To, czy rzeczywiście tak będzie, zależy od wielu czynników – jednym z nich jest odpowiednia długość poszczególnych sesji nauki i występujących między nimi przerw. Długi czy krótki seans?
Jakie obrać proporcje między odpoczynkiem a pracą, by wysiłek był najbardziej efektywny? Przy długotrwałej pracy fizycznej najlepsze rezultaty uzyskamy z pewnością stosując długie etapy działania i długie etapy odpoczynku. Czy tak samo jest w przypadku wysiłku umysłowego? Odpowiedź na to pytanie kryje się w specyfice ludzkich procesów pamięciowych – a konkretnie w tzw. „efekcie początku i końca". Jego istota tkwi w najlepszym zapamiętywaniu informacji podanych na początku i końcu seansu nauki – niezależnie od tego, czy będzie to wykład, przeczytany fragment podręcznika czy film szkoleniowy. Zjawisko to powstaje w wyniku efektu pierwszeństwa i świeżości, działających w ramach procesów poznawczych. Długi seans nauki sprawia, że dostarczamy sobie jednego początku i jednego końca, w trakcie których nasza percepcja funkcjonuje najwyżej. Tymczasem im więcej początków i końców pojawi się w tym samym czasie, tym więcej stworzymy sobie okazji do korzystania z możliwości lepszego zapamiętywania. A więc krótkie sesje nauki i krótkie przerwy to najefektywniejszy sposób przyswajania nowych informacji. Wyjątek od tej reguły stanowi stan flow, pozwalający na długotrwałą pracę bez jej przerywania i bez zmęczenia, ale to temat na odrębny artykuł...

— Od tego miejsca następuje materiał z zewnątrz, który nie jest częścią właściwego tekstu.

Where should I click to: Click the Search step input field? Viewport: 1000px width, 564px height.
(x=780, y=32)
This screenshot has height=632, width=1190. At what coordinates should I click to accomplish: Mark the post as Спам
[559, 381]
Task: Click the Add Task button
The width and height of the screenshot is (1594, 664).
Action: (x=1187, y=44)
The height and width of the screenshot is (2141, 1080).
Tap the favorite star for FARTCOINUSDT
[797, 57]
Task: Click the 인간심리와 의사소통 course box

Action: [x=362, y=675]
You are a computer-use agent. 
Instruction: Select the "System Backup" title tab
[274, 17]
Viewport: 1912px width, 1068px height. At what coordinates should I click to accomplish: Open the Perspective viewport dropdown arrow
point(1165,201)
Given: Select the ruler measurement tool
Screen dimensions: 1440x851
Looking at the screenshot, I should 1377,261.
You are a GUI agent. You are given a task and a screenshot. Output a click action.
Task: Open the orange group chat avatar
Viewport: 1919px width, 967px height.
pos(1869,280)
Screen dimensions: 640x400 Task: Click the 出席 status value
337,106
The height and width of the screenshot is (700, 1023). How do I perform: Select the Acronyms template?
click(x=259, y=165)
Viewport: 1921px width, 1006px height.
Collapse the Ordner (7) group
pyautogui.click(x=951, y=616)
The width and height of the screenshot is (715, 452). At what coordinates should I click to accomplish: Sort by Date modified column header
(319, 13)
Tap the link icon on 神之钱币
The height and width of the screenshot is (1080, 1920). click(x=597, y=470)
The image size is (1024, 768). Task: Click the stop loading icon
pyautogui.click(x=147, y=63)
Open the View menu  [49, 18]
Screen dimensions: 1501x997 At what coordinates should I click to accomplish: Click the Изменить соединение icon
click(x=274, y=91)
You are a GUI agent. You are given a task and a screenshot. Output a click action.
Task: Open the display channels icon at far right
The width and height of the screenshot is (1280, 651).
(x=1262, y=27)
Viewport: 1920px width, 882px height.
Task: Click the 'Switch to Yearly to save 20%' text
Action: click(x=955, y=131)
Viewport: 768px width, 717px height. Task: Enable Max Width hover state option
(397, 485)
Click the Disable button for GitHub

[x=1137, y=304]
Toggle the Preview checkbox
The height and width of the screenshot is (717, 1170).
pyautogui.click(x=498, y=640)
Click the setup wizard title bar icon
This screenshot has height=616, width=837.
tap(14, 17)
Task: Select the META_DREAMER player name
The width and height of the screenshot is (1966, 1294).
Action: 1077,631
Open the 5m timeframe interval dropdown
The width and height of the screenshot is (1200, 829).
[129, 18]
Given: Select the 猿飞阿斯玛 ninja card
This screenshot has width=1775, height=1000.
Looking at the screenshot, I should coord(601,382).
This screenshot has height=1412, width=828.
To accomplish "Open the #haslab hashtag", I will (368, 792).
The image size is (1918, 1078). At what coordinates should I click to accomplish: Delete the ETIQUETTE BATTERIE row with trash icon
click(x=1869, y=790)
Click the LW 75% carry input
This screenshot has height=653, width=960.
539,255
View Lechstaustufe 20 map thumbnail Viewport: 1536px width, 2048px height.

Optymalny czas trwania seansu nauki
Ile powinien trwać seans nauki? Tyle samo, co przedział wysokiej koncentracji. Zależy on oczywiście od naszego wieku, umiejętności skupienia uwagi na jednej kwestii oraz silnej woli. Szacuje się go maksymalnie na 45 minut, ale w optymalnym wariancie przedział pracy intelektualnej trwa około 25–30 minut. Efektywność sesji uzależniona jest od umiejętności skupienia się na jednej rzeczy oraz odroczenia nagrody, którą jest przerwa, kończąca ten kilkudziesięciominutowy etap oraz to, na co chcemy ją przeznaczyć. Warto maksymalnie skoncentrować uwagę na realizowanym zadaniu, ponieważ włączanie w jeden seans nauki dodatkowych przyjemnych aktywności, takich jak sprawdzanie Facebooka czy pisanie smsów, obniża skuteczność samego procesu i sprzyja powierzchownym operacjom umysłowym – jak twierdzi Manfred Spitzer, uznawany za jeden z autorytetów neurodydaktyki.